Дэвид с обожанием смотрел на свою мать. Она была самой прекрасной женщиной из тех, что он когда-либо видел. Теперь, когда он приближался к возрасту возмужания и вскоре должен был пройти обряд посвящения в мужчины, он начал замечать, как мужчины и женщины смотрят на нее. У первых взгляд был голодным, Дэвид знал, что мужчины мечтают о его матери и что она часто получает предложения выйти замуж. А женщины смотрели на нее с завистью, потому что тайно завидовали свободной жизни Вачеры, у которой не было мужчины-хозяина. И все относились к знахарке с почтением и благоговением.

Хотя у нее и не было мужа, — лишь только один ребенок, при других обстоятельствах ей следовало бы посочувствовать, Вачера была уважаемым членом клана, потому что она была хранительницей традиций.

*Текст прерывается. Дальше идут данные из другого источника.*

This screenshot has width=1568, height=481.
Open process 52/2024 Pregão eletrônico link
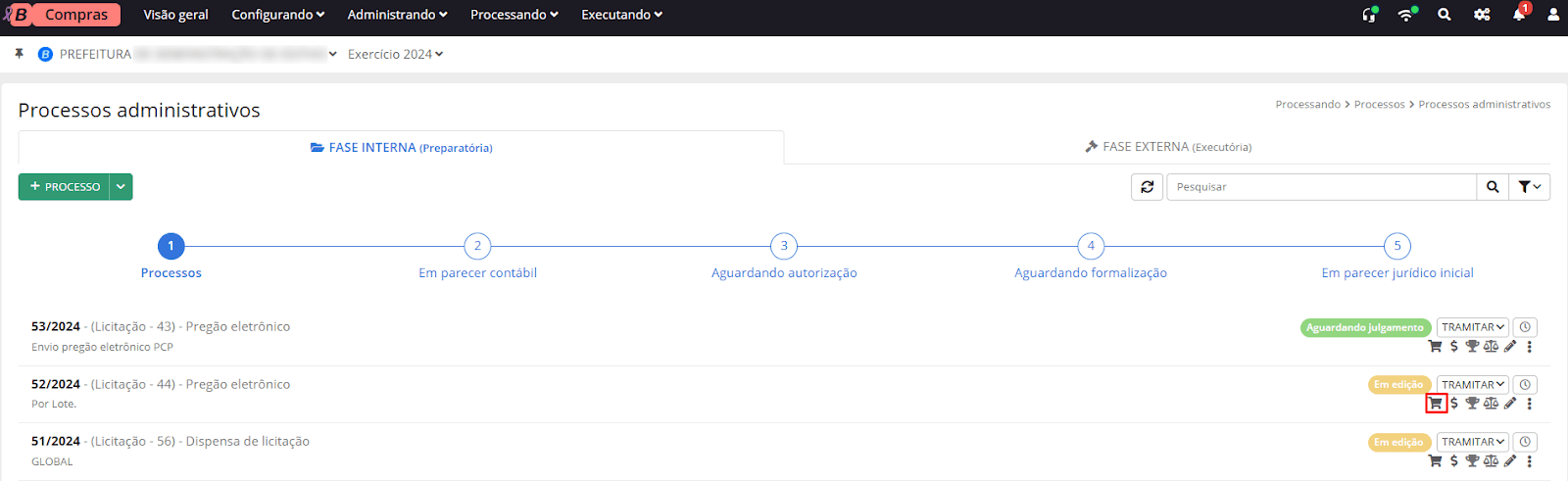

Дэвид видел, как важные люди приходят в их дом в течение всего года; его детство представляло собой одну бесконечную хронику посещений вождей и старейшин, советовавшихся с его матерью, чередой женщин, раскрывающих перед ней свои тайны и приносящих плату за приворотные зелья и защитные амулеты, мужчин, предлагающих ей себя. Маленькая хижина, в которой жили Вачера и Дэвид, оглашалась воплями отчаяния и смехом Детей Мамби, которые приходили сюда поговорить многие месяцы под многими полными лунами, сменявшими друг друга. Дэвид гордился своей матерью, он готов был умереть за нее.